PURPOSE: Provided are a polypropylene resin excellent in melt tension, which can be applied to a foam molding, a blow molding, and a heat molding and can be recycled, and a process for producing the polypropylene resin. CONSTITUTION: The polypropylene resin is produced by mixing 100pts.wt. of a crystalline polypropylene resin having a melt index (ASTM 1238, 230deg.C) of 0.1-50g/10min and a weight average molecular weight of more than 100,000g/mol, 0.05-10pts.wt. of a multi-functional monomer such as divinyl benzene and pentaerythritol triacrylate, and 0.005-5pts.wt. of an organic peroxide and then reaction-extruding. The crystalline polypropylene is a homopolymer of propylene or a block or heterogeneous copolymer of the propylene with C3-C15 alpha-olefin, wherein the alpha-olefin content is 0-50mol% per a mol of the propylene.

Description

The polypropylene resin of excellent high melr-strength and their process}

The present invention relates to a polypropylene resin having excellent foamability and a method for manufacturing the same, and more particularly, to a chip and a method for manufacturing the same, which have a significantly increased melt tension by introducing side chains into a polypropylene having a linear structure. The present invention relates to a polypropylene resin having a side branch and an increased melt tension by adding polyfunctional monomers and organic peroxides and reacting and extruding, and having excellent foamability and the like, and a method of manufacturing the same.

In general, polypropylene is a general purpose plastic having a relatively high strength and excellent mechanical properties compared to other resins, which is due to the crystal structure and the molecular structure of the polymer chain. Furthermore, homopolypropylene has excellent resistance to deformation at high temperature, has high tensile strength and surface rigidity, and copolypropylene with irregular or block copolymerization of ethylene or butylene increases impact strength depending on the application.

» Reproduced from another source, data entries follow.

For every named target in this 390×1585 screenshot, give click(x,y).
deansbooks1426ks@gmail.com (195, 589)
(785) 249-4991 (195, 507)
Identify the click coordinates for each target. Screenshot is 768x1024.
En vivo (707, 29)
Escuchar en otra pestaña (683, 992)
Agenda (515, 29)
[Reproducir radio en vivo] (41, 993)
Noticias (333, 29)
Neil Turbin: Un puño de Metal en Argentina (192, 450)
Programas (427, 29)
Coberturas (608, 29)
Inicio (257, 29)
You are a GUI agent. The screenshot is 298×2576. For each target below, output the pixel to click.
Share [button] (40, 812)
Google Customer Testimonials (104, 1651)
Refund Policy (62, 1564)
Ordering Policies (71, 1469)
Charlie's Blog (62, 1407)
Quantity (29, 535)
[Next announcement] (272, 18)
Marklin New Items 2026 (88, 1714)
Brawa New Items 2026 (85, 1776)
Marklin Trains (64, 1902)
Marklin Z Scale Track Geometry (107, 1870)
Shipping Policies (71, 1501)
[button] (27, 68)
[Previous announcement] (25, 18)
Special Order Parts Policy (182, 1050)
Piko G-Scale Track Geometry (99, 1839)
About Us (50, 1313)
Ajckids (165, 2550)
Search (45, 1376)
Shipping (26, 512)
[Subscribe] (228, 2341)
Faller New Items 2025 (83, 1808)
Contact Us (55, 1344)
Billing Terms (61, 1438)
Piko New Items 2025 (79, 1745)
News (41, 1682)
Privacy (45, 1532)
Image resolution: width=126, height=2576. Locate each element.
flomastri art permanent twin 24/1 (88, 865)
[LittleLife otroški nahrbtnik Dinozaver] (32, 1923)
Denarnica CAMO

Polypropylene, on the other hand, has been difficult to foam compared to other plastic materials due to its weak melt tension due to its linear chain structure, which has shown limitations on foam production. If the melt tension is weak, as in the case of polypropylene, the cell walls separating the bubbles are not strong enough to overcome the tensile force and easily collapse and rupture. As a result, the foamed polypropylene product has a high content of collapsed cells and unsatisfactory control of the cell structure. In addition, in the case of vacuum molding or blow molding, sagging due to weak melt tension during heating of the sheet or preform was severe, and satisfactory formability was not obtained.

Therefore, in order to overcome this, various methods for increasing the melt tension of polypropylene have been proposed. The first method is the intermolecular crosslinking, which not only stabilizes the bubble growth during foaming through crosslinking, It can improve the resistance to thermal collapse. The three-dimensional network structure formed by the intrinsic bonding when crosslinking the polyolefin can improve important physical properties such as heat, abrasion, viscous deformation, chemical resistance, etc., and can also increase impact strength and tensile strength. At this time, the degree of crosslinking, distribution of crosslinking, crosslinking speed and the like all affect the expansion and physical properties of the foam. Crosslinking is affected by molecular structure, crosslinking method, time and temperature state. Optimum crosslinking is determined by the actual foam expansion experiments of a given process and production. When crosslinking is insufficient, the collapse of bubbles occurs, while excessive crosslinking limits the expansion of the foam.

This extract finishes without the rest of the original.